■ **Source data**:
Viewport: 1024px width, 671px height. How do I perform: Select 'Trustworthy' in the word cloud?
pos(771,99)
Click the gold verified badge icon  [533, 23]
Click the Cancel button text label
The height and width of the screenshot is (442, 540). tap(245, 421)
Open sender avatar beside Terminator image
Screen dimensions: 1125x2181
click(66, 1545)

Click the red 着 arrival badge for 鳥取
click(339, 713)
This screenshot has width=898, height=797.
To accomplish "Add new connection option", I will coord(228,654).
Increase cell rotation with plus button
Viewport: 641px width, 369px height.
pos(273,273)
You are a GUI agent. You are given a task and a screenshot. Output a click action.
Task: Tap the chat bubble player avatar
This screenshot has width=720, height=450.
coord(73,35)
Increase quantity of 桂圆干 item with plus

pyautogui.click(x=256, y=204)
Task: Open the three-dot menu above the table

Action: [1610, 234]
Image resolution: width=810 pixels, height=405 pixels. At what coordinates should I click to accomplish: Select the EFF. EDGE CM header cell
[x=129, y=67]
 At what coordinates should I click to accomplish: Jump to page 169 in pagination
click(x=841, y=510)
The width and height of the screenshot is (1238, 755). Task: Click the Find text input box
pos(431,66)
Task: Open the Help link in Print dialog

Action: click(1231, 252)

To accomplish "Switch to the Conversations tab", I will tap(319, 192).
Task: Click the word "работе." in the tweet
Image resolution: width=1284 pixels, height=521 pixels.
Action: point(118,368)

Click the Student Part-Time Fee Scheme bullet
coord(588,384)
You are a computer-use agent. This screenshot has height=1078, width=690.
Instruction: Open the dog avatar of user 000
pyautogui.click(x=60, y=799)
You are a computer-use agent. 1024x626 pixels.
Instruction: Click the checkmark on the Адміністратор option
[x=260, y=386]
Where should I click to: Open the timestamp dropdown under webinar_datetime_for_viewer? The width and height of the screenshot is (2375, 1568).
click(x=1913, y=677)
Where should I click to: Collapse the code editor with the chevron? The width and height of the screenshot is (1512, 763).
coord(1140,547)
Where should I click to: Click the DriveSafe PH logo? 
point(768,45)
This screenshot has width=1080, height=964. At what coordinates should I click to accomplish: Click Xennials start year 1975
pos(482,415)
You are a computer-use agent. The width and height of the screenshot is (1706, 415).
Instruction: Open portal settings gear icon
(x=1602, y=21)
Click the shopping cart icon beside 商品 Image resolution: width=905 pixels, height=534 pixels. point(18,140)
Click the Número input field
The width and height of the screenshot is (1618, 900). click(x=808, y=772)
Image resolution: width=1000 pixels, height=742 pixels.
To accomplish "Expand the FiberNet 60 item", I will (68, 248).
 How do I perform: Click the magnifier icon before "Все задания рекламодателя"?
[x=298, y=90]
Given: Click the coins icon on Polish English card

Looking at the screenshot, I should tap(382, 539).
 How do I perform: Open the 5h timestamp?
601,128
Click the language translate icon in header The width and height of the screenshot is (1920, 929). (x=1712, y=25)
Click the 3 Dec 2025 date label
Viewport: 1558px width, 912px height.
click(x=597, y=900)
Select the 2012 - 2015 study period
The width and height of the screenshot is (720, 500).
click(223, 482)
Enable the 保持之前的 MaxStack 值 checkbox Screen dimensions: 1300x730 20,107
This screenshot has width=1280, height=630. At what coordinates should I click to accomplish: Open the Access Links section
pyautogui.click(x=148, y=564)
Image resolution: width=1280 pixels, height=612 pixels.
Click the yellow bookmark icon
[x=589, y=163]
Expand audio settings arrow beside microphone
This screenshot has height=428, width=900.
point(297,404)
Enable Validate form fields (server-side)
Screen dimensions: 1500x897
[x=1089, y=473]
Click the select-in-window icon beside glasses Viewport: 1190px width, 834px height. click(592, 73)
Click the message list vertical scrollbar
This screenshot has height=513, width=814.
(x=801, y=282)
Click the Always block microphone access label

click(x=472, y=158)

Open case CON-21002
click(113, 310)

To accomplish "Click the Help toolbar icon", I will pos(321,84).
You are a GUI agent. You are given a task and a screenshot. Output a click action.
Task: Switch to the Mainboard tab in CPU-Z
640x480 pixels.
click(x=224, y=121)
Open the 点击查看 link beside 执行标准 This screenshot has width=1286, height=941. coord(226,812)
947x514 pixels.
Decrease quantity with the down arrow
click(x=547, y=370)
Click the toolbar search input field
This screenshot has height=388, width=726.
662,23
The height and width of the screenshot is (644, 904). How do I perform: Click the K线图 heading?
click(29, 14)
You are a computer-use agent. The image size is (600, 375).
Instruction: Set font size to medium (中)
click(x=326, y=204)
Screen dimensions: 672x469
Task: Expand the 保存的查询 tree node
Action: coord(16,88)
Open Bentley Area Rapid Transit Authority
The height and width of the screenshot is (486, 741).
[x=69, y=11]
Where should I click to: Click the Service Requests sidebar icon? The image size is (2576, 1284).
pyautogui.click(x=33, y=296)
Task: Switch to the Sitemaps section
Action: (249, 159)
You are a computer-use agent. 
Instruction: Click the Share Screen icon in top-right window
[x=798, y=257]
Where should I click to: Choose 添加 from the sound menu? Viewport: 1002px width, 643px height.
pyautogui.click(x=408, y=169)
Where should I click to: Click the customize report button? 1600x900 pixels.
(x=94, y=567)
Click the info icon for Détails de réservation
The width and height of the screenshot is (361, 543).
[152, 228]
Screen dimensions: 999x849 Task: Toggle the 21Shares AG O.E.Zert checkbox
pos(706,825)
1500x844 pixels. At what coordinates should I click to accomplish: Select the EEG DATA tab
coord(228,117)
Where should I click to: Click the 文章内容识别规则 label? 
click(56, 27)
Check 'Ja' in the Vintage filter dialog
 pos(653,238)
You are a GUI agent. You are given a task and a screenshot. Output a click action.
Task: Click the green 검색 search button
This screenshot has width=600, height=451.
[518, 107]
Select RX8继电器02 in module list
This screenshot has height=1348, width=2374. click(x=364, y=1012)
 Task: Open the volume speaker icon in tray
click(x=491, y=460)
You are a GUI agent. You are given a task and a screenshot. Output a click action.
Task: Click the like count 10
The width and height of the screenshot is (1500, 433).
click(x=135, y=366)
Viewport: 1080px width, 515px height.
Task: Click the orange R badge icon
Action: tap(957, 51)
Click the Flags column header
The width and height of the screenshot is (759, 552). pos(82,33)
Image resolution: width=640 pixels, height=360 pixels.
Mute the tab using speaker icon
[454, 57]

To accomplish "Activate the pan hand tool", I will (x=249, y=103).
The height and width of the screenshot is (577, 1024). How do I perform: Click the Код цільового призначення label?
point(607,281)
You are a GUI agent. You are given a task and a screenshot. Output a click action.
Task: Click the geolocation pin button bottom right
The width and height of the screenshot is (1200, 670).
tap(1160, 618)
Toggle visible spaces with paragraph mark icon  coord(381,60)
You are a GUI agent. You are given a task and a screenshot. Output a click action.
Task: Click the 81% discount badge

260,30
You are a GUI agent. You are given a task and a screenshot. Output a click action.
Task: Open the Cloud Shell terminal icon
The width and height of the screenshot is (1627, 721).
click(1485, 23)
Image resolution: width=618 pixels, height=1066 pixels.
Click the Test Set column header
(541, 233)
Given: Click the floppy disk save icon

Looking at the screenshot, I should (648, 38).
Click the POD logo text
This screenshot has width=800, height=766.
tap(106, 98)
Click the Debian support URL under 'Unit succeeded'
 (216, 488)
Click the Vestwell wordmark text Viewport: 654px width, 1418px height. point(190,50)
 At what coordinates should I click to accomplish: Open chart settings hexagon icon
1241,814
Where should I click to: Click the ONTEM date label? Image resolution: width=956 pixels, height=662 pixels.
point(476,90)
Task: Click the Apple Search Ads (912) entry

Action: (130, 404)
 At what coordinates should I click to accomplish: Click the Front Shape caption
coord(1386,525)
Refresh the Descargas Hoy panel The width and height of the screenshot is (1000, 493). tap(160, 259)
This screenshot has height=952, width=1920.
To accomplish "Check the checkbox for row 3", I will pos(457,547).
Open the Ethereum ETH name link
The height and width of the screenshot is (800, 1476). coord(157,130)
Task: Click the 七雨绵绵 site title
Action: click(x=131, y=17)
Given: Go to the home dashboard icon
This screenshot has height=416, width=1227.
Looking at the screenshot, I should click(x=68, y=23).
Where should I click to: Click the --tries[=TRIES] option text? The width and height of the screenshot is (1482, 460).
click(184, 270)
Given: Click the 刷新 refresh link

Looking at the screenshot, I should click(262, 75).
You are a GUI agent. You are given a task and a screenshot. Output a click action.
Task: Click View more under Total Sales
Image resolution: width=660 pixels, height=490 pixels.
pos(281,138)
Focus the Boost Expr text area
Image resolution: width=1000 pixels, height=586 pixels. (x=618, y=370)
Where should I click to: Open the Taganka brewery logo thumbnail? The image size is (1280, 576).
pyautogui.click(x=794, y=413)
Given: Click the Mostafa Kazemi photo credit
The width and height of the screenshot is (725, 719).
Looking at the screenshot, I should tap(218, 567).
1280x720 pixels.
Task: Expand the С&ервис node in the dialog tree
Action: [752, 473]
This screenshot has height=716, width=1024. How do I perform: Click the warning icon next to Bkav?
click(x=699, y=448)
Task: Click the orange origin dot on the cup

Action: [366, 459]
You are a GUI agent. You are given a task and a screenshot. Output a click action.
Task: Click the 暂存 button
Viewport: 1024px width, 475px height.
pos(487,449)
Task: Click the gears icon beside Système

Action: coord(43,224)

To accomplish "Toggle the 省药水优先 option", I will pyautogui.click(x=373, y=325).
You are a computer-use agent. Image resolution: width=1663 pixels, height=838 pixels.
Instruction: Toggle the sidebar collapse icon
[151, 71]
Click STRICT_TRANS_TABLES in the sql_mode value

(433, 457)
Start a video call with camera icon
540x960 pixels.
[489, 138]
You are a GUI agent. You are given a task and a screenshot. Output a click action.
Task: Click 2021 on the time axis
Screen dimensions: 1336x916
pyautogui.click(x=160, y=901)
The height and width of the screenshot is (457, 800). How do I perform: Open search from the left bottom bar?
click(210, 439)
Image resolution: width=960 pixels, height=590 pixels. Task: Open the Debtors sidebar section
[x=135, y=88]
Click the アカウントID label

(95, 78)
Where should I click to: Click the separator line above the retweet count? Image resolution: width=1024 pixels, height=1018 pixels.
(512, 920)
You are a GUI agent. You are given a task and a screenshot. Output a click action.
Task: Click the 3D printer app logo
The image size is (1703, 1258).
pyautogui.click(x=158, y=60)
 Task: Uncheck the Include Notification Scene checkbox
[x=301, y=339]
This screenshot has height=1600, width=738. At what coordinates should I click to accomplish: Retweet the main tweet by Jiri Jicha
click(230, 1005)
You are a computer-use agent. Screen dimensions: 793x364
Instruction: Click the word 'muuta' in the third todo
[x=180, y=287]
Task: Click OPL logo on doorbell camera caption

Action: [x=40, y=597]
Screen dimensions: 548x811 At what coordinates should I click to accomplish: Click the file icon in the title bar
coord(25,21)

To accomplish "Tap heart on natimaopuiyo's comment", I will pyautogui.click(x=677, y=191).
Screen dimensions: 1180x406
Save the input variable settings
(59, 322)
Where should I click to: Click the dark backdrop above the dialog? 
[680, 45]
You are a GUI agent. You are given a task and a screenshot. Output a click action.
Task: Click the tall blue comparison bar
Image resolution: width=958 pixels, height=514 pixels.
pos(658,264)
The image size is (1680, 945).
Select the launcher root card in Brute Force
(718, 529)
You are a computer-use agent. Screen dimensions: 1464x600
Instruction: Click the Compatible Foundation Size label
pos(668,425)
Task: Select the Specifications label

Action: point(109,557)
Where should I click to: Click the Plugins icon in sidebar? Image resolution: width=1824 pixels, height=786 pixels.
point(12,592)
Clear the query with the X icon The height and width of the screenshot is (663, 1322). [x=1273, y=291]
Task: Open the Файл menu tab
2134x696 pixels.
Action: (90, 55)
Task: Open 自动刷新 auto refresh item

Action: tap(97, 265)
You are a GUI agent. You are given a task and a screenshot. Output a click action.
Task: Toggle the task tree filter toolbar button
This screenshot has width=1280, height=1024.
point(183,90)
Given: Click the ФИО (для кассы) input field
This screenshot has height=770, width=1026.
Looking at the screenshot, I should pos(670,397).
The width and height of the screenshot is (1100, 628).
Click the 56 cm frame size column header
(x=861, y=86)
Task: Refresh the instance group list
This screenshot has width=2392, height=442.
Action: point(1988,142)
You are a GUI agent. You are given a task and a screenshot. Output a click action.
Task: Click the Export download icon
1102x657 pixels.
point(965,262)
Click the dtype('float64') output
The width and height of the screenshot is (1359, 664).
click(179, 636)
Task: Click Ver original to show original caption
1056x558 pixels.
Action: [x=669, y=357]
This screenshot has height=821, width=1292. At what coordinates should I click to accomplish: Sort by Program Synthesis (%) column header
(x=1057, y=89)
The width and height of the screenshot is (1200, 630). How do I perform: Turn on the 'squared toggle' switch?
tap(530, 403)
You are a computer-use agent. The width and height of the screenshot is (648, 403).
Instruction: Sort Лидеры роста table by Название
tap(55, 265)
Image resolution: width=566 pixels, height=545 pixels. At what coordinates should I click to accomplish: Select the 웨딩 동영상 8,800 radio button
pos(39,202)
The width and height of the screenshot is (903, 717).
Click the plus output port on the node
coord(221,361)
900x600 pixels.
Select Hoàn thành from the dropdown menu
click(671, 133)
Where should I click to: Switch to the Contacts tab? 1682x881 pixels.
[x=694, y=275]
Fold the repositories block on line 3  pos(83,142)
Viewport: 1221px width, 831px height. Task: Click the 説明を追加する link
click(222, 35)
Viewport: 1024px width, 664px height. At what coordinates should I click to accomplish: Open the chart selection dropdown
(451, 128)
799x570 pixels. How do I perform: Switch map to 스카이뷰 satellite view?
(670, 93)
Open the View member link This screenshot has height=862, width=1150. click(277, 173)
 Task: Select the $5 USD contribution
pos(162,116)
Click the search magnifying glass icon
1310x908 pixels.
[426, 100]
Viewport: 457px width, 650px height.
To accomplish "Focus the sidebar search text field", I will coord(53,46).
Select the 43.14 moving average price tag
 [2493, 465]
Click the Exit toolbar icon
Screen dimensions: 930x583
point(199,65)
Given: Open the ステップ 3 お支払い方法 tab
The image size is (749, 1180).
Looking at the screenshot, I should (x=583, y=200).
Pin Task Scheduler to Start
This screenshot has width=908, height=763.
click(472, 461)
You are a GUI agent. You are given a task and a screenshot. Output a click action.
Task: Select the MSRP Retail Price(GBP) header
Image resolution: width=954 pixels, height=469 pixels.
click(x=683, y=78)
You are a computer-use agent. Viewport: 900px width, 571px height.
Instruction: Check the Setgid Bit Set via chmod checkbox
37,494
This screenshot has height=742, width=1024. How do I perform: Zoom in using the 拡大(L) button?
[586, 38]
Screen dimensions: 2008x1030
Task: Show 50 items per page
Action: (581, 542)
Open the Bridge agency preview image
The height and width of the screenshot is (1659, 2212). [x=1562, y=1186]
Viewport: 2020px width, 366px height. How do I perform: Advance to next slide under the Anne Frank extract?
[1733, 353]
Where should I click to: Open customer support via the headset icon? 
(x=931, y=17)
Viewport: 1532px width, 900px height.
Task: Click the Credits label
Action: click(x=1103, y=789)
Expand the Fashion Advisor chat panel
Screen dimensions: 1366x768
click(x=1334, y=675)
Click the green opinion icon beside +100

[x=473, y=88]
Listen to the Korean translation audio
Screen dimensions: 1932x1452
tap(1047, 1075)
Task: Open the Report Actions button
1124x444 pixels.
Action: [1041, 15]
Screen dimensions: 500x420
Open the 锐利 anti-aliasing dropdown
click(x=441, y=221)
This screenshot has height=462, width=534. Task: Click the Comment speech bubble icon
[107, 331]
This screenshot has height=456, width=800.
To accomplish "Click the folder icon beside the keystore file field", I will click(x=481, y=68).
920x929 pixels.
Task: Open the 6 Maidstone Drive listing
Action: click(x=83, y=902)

■ **Work order**: Given the records above, return exactly the lines starting at the line containing "The width and height of the screenshot is (1200, 630)." and ending at the line containing "The width and height of the screenshot is (903, 717).", including both.

■ **Output below**:
The width and height of the screenshot is (1200, 630). How do I perform: Turn on the 'squared toggle' switch?
tap(530, 403)
You are a computer-use agent. The width and height of the screenshot is (648, 403).
Instruction: Sort Лидеры роста table by Название
tap(55, 265)
Image resolution: width=566 pixels, height=545 pixels. At what coordinates should I click to accomplish: Select the 웨딩 동영상 8,800 radio button
pos(39,202)
The width and height of the screenshot is (903, 717).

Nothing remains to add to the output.